PROVIDED INFORMATION Start Marker

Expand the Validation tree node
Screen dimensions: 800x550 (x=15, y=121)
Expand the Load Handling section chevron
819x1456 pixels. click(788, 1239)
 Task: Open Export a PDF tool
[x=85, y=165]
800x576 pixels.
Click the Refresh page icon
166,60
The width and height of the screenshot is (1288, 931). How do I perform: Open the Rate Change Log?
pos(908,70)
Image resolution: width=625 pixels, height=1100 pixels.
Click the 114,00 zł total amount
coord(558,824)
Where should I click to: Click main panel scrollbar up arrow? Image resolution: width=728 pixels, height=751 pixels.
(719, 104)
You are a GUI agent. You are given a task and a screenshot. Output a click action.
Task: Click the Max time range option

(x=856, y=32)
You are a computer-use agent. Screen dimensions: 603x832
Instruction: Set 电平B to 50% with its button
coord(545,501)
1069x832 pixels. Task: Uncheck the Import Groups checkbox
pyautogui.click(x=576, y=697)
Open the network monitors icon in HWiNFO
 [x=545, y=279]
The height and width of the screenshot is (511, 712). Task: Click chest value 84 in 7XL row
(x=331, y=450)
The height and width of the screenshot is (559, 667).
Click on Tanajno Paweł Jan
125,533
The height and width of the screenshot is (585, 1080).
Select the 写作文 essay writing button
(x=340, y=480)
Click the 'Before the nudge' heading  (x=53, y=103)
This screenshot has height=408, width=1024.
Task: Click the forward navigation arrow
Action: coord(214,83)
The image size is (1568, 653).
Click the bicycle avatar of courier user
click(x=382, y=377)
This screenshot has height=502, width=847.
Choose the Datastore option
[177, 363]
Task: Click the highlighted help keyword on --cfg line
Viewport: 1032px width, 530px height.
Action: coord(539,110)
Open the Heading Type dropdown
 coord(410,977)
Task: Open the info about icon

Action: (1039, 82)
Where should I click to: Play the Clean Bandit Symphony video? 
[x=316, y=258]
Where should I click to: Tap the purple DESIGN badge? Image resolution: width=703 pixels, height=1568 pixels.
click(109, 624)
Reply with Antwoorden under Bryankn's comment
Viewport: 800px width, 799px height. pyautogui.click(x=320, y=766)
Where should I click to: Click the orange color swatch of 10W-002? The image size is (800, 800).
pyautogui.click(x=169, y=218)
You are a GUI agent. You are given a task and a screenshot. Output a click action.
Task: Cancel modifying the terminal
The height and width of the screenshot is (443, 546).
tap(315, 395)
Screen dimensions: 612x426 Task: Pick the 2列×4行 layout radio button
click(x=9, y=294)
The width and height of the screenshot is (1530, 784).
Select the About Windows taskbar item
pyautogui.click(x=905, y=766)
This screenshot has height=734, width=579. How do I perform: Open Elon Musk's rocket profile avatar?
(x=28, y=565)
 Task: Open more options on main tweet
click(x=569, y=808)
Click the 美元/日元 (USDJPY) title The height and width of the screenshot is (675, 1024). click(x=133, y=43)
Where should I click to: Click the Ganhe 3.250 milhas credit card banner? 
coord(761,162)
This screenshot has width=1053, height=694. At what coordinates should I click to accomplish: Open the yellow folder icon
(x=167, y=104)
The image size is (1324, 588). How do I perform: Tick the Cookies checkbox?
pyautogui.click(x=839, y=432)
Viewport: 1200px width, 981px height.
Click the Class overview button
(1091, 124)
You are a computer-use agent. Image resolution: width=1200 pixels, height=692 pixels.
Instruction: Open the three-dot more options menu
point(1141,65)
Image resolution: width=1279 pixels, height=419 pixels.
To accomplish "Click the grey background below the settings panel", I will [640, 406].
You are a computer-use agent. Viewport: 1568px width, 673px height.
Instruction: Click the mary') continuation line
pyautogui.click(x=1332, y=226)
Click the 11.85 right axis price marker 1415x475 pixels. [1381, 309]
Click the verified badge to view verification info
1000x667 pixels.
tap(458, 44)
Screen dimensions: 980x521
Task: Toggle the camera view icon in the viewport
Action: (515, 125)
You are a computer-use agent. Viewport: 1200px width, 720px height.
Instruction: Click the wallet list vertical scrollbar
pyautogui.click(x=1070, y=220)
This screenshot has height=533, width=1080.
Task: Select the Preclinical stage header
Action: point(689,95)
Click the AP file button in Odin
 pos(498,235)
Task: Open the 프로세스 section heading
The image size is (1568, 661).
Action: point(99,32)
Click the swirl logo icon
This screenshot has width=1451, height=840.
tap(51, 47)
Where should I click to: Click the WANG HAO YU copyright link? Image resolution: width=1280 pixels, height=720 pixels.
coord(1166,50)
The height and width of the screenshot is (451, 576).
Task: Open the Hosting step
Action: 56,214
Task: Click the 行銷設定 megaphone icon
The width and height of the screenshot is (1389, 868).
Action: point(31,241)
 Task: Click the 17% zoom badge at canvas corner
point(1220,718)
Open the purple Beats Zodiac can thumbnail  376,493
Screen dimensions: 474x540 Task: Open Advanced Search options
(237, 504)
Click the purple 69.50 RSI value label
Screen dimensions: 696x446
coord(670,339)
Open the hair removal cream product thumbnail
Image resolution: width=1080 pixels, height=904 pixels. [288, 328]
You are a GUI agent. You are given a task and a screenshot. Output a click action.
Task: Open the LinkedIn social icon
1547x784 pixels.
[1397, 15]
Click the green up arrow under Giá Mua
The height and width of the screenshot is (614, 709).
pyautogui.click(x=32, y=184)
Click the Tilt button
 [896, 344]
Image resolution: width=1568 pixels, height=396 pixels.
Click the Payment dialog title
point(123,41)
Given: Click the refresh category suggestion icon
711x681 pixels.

PROVIDED INFORMATION End Marker

Return each record exactly as given.

Expand the Validation tree node
Screen dimensions: 800x550 (x=15, y=121)
Expand the Load Handling section chevron
819x1456 pixels. click(788, 1239)
 Task: Open Export a PDF tool
[x=85, y=165]
800x576 pixels.
Click the Refresh page icon
166,60
The width and height of the screenshot is (1288, 931). How do I perform: Open the Rate Change Log?
pos(908,70)
Image resolution: width=625 pixels, height=1100 pixels.
Click the 114,00 zł total amount
coord(558,824)
Where should I click to: Click main panel scrollbar up arrow? Image resolution: width=728 pixels, height=751 pixels.
(719, 104)
You are a GUI agent. You are given a task and a screenshot. Output a click action.
Task: Click the Max time range option

(x=856, y=32)
You are a computer-use agent. Screen dimensions: 603x832
Instruction: Set 电平B to 50% with its button
coord(545,501)
1069x832 pixels. Task: Uncheck the Import Groups checkbox
pyautogui.click(x=576, y=697)
Open the network monitors icon in HWiNFO
 [x=545, y=279]
The height and width of the screenshot is (511, 712). Task: Click chest value 84 in 7XL row
(x=331, y=450)
The height and width of the screenshot is (559, 667).
Click on Tanajno Paweł Jan
125,533
The height and width of the screenshot is (585, 1080).
Select the 写作文 essay writing button
(x=340, y=480)
Click the 'Before the nudge' heading  (x=53, y=103)
This screenshot has height=408, width=1024.
Task: Click the forward navigation arrow
Action: coord(214,83)
The image size is (1568, 653).
Click the bicycle avatar of courier user
click(x=382, y=377)
This screenshot has height=502, width=847.
Choose the Datastore option
[177, 363]
Task: Click the highlighted help keyword on --cfg line
Viewport: 1032px width, 530px height.
Action: coord(539,110)
Open the Heading Type dropdown
 coord(410,977)
Task: Open the info about icon

Action: (1039, 82)
Where should I click to: Play the Clean Bandit Symphony video? 
[x=316, y=258]
Where should I click to: Tap the purple DESIGN badge? Image resolution: width=703 pixels, height=1568 pixels.
click(109, 624)
Reply with Antwoorden under Bryankn's comment
Viewport: 800px width, 799px height. pyautogui.click(x=320, y=766)
Where should I click to: Click the orange color swatch of 10W-002? The image size is (800, 800).
pyautogui.click(x=169, y=218)
You are a GUI agent. You are given a task and a screenshot. Output a click action.
Task: Cancel modifying the terminal
The height and width of the screenshot is (443, 546).
tap(315, 395)
Screen dimensions: 612x426 Task: Pick the 2列×4行 layout radio button
click(x=9, y=294)
The width and height of the screenshot is (1530, 784).
Select the About Windows taskbar item
pyautogui.click(x=905, y=766)
This screenshot has height=734, width=579. How do I perform: Open Elon Musk's rocket profile avatar?
(x=28, y=565)
 Task: Open more options on main tweet
click(x=569, y=808)
Click the 美元/日元 (USDJPY) title The height and width of the screenshot is (675, 1024). click(x=133, y=43)
Where should I click to: Click the Ganhe 3.250 milhas credit card banner? 
coord(761,162)
This screenshot has width=1053, height=694. At what coordinates should I click to accomplish: Open the yellow folder icon
(x=167, y=104)
The image size is (1324, 588). How do I perform: Tick the Cookies checkbox?
pyautogui.click(x=839, y=432)
Viewport: 1200px width, 981px height.
Click the Class overview button
(1091, 124)
You are a computer-use agent. Image resolution: width=1200 pixels, height=692 pixels.
Instruction: Open the three-dot more options menu
point(1141,65)
Image resolution: width=1279 pixels, height=419 pixels.
To accomplish "Click the grey background below the settings panel", I will [640, 406].
You are a computer-use agent. Viewport: 1568px width, 673px height.
Instruction: Click the mary') continuation line
pyautogui.click(x=1332, y=226)
Click the 11.85 right axis price marker 1415x475 pixels. [1381, 309]
Click the verified badge to view verification info
1000x667 pixels.
tap(458, 44)
Screen dimensions: 980x521
Task: Toggle the camera view icon in the viewport
Action: (515, 125)
You are a computer-use agent. Viewport: 1200px width, 720px height.
Instruction: Click the wallet list vertical scrollbar
pyautogui.click(x=1070, y=220)
This screenshot has height=533, width=1080.
Task: Select the Preclinical stage header
Action: point(689,95)
Click the AP file button in Odin
 pos(498,235)
Task: Open the 프로세스 section heading
The image size is (1568, 661).
Action: point(99,32)
Click the swirl logo icon
This screenshot has width=1451, height=840.
tap(51, 47)
Where should I click to: Click the WANG HAO YU copyright link? Image resolution: width=1280 pixels, height=720 pixels.
coord(1166,50)
The height and width of the screenshot is (451, 576).
Task: Open the Hosting step
Action: 56,214
Task: Click the 行銷設定 megaphone icon
The width and height of the screenshot is (1389, 868).
Action: point(31,241)
 Task: Click the 17% zoom badge at canvas corner
point(1220,718)
Open the purple Beats Zodiac can thumbnail  376,493
Screen dimensions: 474x540 Task: Open Advanced Search options
(237, 504)
Click the purple 69.50 RSI value label
Screen dimensions: 696x446
coord(670,339)
Open the hair removal cream product thumbnail
Image resolution: width=1080 pixels, height=904 pixels. [288, 328]
You are a GUI agent. You are given a task and a screenshot. Output a click action.
Task: Open the LinkedIn social icon
1547x784 pixels.
[1397, 15]
Click the green up arrow under Giá Mua
The height and width of the screenshot is (614, 709).
pyautogui.click(x=32, y=184)
Click the Tilt button
 [896, 344]
Image resolution: width=1568 pixels, height=396 pixels.
Click the Payment dialog title
point(123,41)
Given: Click the refresh category suggestion icon
711x681 pixels.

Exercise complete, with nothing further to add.